#### [Provided records]
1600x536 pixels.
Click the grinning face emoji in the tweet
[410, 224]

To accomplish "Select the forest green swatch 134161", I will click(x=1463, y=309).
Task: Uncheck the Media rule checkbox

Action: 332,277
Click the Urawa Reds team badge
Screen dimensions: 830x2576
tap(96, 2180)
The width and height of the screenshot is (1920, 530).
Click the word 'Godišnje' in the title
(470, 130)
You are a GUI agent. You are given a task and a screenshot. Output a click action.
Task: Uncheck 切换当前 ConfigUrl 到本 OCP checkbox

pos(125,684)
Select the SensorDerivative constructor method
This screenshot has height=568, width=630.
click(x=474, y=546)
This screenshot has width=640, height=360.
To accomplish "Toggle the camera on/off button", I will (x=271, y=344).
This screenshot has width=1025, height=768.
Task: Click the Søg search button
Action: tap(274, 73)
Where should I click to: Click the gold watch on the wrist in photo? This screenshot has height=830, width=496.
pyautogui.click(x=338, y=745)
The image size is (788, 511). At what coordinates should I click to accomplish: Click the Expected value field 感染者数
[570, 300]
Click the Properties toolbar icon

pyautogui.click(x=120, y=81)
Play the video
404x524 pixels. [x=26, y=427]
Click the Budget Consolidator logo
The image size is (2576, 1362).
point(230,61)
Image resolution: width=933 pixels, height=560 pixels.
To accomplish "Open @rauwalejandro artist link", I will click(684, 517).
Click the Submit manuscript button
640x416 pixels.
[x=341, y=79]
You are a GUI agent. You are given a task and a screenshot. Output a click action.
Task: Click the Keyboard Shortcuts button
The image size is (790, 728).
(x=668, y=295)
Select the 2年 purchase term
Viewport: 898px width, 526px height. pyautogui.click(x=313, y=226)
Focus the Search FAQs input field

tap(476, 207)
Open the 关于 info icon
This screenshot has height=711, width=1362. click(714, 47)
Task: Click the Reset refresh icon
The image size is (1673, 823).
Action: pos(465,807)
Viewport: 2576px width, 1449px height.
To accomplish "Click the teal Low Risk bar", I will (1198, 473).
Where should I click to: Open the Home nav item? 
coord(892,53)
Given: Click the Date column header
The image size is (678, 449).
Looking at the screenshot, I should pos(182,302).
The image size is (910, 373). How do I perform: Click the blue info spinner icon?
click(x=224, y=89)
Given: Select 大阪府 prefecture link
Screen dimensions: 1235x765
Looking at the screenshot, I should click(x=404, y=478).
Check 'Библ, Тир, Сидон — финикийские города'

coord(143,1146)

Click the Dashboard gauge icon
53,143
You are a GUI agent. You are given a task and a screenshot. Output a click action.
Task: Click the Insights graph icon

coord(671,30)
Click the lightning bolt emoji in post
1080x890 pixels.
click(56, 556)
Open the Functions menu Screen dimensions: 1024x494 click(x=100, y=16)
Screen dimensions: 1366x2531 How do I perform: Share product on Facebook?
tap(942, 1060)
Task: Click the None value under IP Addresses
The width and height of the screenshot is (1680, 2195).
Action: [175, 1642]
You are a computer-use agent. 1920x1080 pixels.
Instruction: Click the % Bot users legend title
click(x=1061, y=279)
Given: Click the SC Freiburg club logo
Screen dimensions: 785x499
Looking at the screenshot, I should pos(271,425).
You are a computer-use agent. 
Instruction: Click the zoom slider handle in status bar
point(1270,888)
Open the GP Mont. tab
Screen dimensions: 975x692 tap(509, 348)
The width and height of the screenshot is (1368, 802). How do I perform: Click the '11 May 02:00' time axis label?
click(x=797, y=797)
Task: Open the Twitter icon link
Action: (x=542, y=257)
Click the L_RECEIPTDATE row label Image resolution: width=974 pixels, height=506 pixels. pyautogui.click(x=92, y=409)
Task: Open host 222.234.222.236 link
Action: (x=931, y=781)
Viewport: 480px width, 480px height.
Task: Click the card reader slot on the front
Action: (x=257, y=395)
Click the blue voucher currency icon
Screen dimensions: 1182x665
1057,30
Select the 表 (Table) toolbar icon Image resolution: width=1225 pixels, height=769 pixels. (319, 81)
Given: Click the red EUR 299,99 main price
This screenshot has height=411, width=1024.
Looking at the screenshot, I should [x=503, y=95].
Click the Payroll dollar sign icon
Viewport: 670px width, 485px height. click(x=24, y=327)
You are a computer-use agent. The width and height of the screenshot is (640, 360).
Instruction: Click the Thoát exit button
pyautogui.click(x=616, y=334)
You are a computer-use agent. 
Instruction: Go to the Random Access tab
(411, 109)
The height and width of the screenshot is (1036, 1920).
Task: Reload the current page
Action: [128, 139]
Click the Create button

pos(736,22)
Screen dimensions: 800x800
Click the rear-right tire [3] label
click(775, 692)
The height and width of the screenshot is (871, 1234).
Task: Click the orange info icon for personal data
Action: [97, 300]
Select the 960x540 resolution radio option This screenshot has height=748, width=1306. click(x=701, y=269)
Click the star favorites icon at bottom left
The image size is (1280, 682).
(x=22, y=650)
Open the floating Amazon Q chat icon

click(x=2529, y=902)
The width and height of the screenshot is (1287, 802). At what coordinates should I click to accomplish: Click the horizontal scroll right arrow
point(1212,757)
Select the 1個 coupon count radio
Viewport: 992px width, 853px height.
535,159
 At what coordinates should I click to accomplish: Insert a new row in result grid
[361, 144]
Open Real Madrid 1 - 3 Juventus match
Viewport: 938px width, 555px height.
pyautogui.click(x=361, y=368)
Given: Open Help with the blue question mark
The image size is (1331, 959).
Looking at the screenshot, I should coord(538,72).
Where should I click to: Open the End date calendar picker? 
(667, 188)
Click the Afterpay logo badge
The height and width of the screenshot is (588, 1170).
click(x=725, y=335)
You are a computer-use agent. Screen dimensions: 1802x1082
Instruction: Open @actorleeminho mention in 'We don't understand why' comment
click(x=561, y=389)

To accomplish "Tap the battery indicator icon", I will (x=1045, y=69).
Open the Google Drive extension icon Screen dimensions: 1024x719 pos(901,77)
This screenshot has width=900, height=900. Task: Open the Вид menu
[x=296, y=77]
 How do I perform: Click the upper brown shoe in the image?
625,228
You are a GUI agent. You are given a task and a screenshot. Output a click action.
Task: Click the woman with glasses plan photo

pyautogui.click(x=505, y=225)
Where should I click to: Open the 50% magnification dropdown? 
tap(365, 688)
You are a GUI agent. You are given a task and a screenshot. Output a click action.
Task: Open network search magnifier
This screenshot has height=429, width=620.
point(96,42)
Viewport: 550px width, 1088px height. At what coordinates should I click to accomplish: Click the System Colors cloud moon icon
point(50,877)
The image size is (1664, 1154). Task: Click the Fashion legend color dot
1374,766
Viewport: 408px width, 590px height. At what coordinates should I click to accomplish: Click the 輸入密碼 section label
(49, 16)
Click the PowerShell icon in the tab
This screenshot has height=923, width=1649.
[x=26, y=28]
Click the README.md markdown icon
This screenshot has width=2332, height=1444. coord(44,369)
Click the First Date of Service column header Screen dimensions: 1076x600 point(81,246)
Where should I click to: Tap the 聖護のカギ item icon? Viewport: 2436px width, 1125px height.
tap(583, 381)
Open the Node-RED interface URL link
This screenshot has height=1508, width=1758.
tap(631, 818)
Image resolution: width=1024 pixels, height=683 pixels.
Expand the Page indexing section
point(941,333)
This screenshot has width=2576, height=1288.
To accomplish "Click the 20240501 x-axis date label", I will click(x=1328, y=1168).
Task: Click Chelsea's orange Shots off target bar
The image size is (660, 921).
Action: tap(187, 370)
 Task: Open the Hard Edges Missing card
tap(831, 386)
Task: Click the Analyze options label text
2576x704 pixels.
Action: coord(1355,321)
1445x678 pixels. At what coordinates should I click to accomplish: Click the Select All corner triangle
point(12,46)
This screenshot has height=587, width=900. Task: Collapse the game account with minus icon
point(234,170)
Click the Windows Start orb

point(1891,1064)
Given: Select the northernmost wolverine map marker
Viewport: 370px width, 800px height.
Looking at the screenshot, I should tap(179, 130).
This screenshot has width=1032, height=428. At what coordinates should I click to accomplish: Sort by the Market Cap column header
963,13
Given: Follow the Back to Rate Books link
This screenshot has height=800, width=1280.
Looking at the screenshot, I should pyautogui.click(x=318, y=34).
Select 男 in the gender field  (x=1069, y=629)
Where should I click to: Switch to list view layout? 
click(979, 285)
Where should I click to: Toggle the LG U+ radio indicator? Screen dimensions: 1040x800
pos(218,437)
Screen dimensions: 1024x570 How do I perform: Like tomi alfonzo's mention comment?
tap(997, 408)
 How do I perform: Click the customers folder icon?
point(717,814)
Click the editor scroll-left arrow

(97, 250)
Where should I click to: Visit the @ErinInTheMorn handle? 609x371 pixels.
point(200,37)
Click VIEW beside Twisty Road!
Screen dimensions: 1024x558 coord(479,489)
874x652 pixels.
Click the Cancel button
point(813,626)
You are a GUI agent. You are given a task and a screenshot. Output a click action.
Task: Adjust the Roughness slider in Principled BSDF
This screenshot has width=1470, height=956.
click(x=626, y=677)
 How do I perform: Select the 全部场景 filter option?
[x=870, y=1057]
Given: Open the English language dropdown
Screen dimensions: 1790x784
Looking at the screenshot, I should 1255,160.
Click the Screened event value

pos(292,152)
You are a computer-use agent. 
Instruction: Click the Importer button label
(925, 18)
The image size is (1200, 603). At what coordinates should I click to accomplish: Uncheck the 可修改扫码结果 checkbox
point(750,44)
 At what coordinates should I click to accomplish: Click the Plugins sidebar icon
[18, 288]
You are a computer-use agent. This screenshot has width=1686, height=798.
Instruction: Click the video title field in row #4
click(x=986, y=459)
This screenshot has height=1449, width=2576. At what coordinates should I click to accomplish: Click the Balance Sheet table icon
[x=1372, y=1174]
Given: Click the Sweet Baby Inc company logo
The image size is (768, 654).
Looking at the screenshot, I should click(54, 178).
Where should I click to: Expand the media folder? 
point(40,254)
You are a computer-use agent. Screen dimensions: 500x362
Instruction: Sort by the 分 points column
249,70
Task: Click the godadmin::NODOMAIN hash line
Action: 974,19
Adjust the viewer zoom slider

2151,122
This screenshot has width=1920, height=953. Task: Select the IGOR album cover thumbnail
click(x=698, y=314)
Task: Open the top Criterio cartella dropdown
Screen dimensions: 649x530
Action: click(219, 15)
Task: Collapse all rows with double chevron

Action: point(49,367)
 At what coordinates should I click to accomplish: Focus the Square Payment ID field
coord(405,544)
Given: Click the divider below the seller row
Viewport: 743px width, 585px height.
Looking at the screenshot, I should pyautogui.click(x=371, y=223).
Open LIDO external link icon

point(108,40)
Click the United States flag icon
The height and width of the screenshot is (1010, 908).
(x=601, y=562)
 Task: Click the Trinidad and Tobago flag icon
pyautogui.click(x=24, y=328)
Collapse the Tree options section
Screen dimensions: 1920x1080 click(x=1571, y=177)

#### [Exercise instructions]
Please copy the listing from the line containing "How do I perform: Click the customers" through the line containing "click(x=698, y=314)", substituting "Close" for "Cancel" and leaving everything else unchanged.

#### [Result of this task]
 How do I perform: Click the customers folder icon?
point(717,814)
Click the editor scroll-left arrow

(97, 250)
Where should I click to: Visit the @ErinInTheMorn handle? 609x371 pixels.
point(200,37)
Click VIEW beside Twisty Road!
Screen dimensions: 1024x558 coord(479,489)
874x652 pixels.
Click the Close button
point(813,626)
You are a GUI agent. You are given a task and a screenshot. Output a click action.
Task: Adjust the Roughness slider in Principled BSDF
This screenshot has width=1470, height=956.
click(x=626, y=677)
 How do I perform: Select the 全部场景 filter option?
[x=870, y=1057]
Given: Open the English language dropdown
Screen dimensions: 1790x784
Looking at the screenshot, I should 1255,160.
Click the Screened event value

pos(292,152)
You are a computer-use agent. 
Instruction: Click the Importer button label
(925, 18)
The image size is (1200, 603). At what coordinates should I click to accomplish: Uncheck the 可修改扫码结果 checkbox
point(750,44)
 At what coordinates should I click to accomplish: Click the Plugins sidebar icon
[18, 288]
You are a computer-use agent. This screenshot has width=1686, height=798.
Instruction: Click the video title field in row #4
click(x=986, y=459)
This screenshot has height=1449, width=2576. At what coordinates should I click to accomplish: Click the Balance Sheet table icon
[x=1372, y=1174]
Given: Click the Sweet Baby Inc company logo
The image size is (768, 654).
Looking at the screenshot, I should click(54, 178).
Where should I click to: Expand the media folder? 
point(40,254)
You are a computer-use agent. Screen dimensions: 500x362
Instruction: Sort by the 分 points column
249,70
Task: Click the godadmin::NODOMAIN hash line
Action: 974,19
Adjust the viewer zoom slider

2151,122
This screenshot has width=1920, height=953. Task: Select the IGOR album cover thumbnail
click(x=698, y=314)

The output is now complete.